Dataset entries:
• • • • •
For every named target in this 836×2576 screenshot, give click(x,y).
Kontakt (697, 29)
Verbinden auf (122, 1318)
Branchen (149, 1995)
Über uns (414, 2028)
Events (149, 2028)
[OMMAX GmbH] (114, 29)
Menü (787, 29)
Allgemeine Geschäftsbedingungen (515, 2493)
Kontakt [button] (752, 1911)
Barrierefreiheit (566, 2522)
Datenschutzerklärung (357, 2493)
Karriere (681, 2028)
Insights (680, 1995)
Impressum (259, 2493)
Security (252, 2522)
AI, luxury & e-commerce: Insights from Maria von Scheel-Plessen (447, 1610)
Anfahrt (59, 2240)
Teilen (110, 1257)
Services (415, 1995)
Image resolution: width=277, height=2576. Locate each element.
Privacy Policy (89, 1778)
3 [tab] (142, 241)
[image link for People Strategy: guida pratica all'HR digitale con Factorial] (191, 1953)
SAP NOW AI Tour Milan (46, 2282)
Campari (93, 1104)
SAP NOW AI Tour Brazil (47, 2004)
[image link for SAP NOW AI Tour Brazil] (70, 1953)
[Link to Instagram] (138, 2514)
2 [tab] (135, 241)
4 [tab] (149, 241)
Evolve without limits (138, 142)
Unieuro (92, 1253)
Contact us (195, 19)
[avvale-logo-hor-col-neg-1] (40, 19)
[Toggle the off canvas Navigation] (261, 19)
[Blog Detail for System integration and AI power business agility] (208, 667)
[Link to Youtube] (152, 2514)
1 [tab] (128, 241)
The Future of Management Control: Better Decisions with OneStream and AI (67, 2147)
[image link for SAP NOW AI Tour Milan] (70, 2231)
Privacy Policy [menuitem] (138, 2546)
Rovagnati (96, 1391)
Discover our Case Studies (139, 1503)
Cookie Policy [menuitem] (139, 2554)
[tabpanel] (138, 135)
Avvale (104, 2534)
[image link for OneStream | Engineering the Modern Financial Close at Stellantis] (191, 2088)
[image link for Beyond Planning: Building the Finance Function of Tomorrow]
• • • • •
* **What the task asks**
Given the records above, reproduce precisely and only the lines between the line holding "Barrierefreiheit (566, 2522)" and the line holding "Campari (93, 1104)", inclusive.

* **Solution**
Barrierefreiheit (566, 2522)
Datenschutzerklärung (357, 2493)
Karriere (681, 2028)
Insights (680, 1995)
Impressum (259, 2493)
Security (252, 2522)
AI, luxury & e-commerce: Insights from Maria von Scheel-Plessen (447, 1610)
Anfahrt (59, 2240)
Teilen (110, 1257)
Services (415, 1995)
Image resolution: width=277, height=2576. Locate each element.
Privacy Policy (89, 1778)
3 [tab] (142, 241)
[image link for People Strategy: guida pratica all'HR digitale con Factorial] (191, 1953)
SAP NOW AI Tour Milan (46, 2282)
Campari (93, 1104)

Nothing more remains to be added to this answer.